• **Request 1**
In the passage on belief, what is belief said to be nothing but?
• **Request 2**
Change every "Select" to "Choose" in the records, beginning at their first line and stopping after the line that has "I will point(317,171).". Leave everything else in those lines unchanged.

• **Document segment**
41. [Explanation of the fourth part of the system.] The continued existence of interrupted perceptions is not only supposed (or “feigned”), but it is believed. So it must be asked what is the origin of this belief. The author had already argued (or in his eyes, proved) that belief is nothing but a forceful and vivid idea, which may acquire its force and vivacity by being related to a present impression [Part III, Section 7]. He repeats his claim of Part I, Section 1 in these terms: “Impressions are naturally the most vivid perceptions of the mind.” Some share of this vivacity is transmitted from an impression to an idea by a relation between them that “causes either a smooth passage” from the former to the latter or a propensity for there to be a smooth passage. The passage is so smooth, in fact, that the mind hardly notices it, but the idea does greatly increase in vivacity due to its connection to the impression.

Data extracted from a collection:
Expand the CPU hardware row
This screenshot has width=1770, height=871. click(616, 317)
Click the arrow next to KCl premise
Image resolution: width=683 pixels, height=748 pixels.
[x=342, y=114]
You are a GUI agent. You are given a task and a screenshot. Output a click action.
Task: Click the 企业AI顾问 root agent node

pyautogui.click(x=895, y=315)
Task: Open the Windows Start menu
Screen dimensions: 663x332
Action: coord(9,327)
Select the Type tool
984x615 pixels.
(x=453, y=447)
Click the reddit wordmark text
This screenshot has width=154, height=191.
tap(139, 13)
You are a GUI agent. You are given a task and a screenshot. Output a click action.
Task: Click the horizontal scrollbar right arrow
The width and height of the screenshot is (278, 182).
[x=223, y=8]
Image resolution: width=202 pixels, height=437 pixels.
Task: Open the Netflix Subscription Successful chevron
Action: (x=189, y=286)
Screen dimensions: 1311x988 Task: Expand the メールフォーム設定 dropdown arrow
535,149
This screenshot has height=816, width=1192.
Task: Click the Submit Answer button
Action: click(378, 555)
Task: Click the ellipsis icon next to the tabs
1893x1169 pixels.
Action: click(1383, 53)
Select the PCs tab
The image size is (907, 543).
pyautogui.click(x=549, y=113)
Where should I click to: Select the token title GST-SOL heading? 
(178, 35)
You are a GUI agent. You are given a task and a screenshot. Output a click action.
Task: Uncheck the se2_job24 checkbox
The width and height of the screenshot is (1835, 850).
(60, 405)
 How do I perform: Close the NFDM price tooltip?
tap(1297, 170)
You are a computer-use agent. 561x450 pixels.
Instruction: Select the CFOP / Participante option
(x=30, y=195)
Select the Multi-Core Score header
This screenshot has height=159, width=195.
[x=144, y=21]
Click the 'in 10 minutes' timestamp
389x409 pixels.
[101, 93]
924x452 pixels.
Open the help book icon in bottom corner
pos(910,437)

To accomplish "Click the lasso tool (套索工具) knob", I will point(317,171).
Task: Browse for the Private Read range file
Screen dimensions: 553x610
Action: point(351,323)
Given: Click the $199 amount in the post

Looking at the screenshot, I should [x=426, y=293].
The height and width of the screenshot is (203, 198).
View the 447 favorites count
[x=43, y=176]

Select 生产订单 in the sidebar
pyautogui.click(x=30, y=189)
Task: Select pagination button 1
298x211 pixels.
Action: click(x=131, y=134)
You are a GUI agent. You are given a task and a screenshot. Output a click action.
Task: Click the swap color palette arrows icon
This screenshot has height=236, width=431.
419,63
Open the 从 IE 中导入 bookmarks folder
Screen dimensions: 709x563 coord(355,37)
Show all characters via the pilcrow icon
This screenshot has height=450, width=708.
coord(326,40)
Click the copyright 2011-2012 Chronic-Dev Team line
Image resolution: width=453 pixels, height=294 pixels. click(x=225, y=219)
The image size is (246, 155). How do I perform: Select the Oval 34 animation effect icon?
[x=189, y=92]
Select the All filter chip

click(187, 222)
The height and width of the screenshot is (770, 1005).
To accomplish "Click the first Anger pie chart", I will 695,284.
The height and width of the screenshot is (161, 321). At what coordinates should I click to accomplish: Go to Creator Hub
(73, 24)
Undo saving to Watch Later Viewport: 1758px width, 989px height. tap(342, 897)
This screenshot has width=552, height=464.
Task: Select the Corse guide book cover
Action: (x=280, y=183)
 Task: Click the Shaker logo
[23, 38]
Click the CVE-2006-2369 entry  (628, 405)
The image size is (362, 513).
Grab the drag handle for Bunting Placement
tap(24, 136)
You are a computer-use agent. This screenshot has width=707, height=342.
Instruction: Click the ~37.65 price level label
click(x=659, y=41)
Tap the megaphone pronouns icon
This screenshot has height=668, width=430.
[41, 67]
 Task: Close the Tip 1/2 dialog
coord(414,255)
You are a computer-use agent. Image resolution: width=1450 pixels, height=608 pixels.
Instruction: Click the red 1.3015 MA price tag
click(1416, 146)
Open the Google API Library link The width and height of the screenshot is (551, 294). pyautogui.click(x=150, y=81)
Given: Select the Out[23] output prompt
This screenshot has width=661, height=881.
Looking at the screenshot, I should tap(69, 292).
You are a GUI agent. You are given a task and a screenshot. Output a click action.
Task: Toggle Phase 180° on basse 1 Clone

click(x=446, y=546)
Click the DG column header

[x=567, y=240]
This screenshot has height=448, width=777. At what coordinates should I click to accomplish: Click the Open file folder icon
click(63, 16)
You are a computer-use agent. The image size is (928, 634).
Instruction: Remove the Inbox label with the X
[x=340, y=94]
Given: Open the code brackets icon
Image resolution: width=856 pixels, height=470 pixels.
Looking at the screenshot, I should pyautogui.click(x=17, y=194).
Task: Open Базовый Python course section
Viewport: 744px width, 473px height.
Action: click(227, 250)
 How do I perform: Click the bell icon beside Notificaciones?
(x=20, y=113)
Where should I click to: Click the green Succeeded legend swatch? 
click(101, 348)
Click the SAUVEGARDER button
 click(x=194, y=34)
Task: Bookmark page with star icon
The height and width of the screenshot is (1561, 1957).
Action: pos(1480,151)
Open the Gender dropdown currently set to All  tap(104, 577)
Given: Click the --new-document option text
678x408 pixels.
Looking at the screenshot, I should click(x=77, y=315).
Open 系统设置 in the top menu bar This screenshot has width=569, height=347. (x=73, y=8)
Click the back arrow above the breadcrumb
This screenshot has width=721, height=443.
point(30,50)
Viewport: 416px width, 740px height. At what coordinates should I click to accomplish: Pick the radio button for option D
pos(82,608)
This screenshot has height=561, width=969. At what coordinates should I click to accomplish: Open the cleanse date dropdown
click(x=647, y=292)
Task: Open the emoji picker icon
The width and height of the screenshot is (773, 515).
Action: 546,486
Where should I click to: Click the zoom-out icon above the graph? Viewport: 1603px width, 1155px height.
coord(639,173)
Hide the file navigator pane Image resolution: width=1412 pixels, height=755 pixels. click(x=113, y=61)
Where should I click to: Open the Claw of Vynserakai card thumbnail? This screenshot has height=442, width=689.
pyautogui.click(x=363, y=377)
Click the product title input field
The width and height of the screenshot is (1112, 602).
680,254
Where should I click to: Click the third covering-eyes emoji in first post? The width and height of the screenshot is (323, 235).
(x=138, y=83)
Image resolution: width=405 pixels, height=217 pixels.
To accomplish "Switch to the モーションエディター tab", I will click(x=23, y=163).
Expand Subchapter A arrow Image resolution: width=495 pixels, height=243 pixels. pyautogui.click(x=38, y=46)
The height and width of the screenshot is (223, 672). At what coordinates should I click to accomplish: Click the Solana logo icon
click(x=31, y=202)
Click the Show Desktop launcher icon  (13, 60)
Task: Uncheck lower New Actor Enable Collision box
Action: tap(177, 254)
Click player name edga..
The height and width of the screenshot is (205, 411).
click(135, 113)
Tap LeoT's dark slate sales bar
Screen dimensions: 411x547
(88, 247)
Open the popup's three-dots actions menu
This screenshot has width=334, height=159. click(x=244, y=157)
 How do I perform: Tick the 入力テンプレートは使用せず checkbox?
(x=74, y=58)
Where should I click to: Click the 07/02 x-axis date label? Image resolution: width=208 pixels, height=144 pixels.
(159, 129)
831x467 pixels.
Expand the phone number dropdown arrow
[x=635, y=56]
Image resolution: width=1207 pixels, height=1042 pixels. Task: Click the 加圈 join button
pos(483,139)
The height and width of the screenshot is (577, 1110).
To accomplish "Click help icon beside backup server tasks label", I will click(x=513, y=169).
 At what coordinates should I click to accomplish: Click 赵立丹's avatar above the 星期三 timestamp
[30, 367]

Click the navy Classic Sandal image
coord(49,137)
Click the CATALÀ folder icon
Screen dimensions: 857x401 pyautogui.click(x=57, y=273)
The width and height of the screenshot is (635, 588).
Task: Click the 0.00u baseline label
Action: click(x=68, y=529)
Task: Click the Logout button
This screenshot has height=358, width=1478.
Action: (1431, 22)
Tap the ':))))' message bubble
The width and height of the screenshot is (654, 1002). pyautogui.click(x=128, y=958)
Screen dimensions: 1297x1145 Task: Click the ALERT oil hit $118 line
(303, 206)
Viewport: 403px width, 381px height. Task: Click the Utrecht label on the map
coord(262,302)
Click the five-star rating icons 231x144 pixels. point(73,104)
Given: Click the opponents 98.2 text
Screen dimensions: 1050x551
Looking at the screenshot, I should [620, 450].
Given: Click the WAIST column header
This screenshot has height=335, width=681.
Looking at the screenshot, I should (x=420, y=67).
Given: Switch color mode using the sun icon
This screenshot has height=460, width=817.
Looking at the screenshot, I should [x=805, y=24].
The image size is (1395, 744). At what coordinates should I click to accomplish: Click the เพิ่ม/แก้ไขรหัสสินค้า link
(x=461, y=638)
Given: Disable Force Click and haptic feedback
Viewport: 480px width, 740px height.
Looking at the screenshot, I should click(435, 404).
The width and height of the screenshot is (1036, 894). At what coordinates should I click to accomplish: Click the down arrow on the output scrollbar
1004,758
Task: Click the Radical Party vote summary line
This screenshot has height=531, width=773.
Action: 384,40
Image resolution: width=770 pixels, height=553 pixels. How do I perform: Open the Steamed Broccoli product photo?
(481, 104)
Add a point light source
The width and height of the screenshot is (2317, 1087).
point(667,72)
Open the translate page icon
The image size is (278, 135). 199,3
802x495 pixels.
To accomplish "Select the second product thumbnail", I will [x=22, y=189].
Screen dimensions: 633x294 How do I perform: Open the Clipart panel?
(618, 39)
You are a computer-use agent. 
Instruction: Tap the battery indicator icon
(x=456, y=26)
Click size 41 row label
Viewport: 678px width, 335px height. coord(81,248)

• **Exercise output 1**
A forceful and vivid idea.

• **Exercise output 2**
Expand the CPU hardware row
This screenshot has width=1770, height=871. click(616, 317)
Click the arrow next to KCl premise
Image resolution: width=683 pixels, height=748 pixels.
[x=342, y=114]
You are a GUI agent. You are given a task and a screenshot. Output a click action.
Task: Click the 企业AI顾问 root agent node

pyautogui.click(x=895, y=315)
Task: Open the Windows Start menu
Screen dimensions: 663x332
Action: coord(9,327)
Choose the Type tool
984x615 pixels.
(x=453, y=447)
Click the reddit wordmark text
This screenshot has width=154, height=191.
tap(139, 13)
You are a GUI agent. You are given a task and a screenshot. Output a click action.
Task: Click the horizontal scrollbar right arrow
The width and height of the screenshot is (278, 182).
[x=223, y=8]
Image resolution: width=202 pixels, height=437 pixels.
Task: Open the Netflix Subscription Successful chevron
Action: (x=189, y=286)
Screen dimensions: 1311x988 Task: Expand the メールフォーム設定 dropdown arrow
535,149
This screenshot has height=816, width=1192.
Task: Click the Submit Answer button
Action: click(378, 555)
Task: Click the ellipsis icon next to the tabs
1893x1169 pixels.
Action: click(1383, 53)
Choose the PCs tab
The image size is (907, 543).
pyautogui.click(x=549, y=113)
Where should I click to: Choose the token title GST-SOL heading? 
(178, 35)
You are a GUI agent. You are given a task and a screenshot. Output a click action.
Task: Uncheck the se2_job24 checkbox
The width and height of the screenshot is (1835, 850).
(60, 405)
 How do I perform: Close the NFDM price tooltip?
tap(1297, 170)
You are a computer-use agent. 561x450 pixels.
Instruction: Choose the CFOP / Participante option
(x=30, y=195)
Choose the Multi-Core Score header
This screenshot has height=159, width=195.
[x=144, y=21]
Click the 'in 10 minutes' timestamp
389x409 pixels.
[101, 93]
924x452 pixels.
Open the help book icon in bottom corner
pos(910,437)

To accomplish "Click the lasso tool (套索工具) knob", I will point(317,171).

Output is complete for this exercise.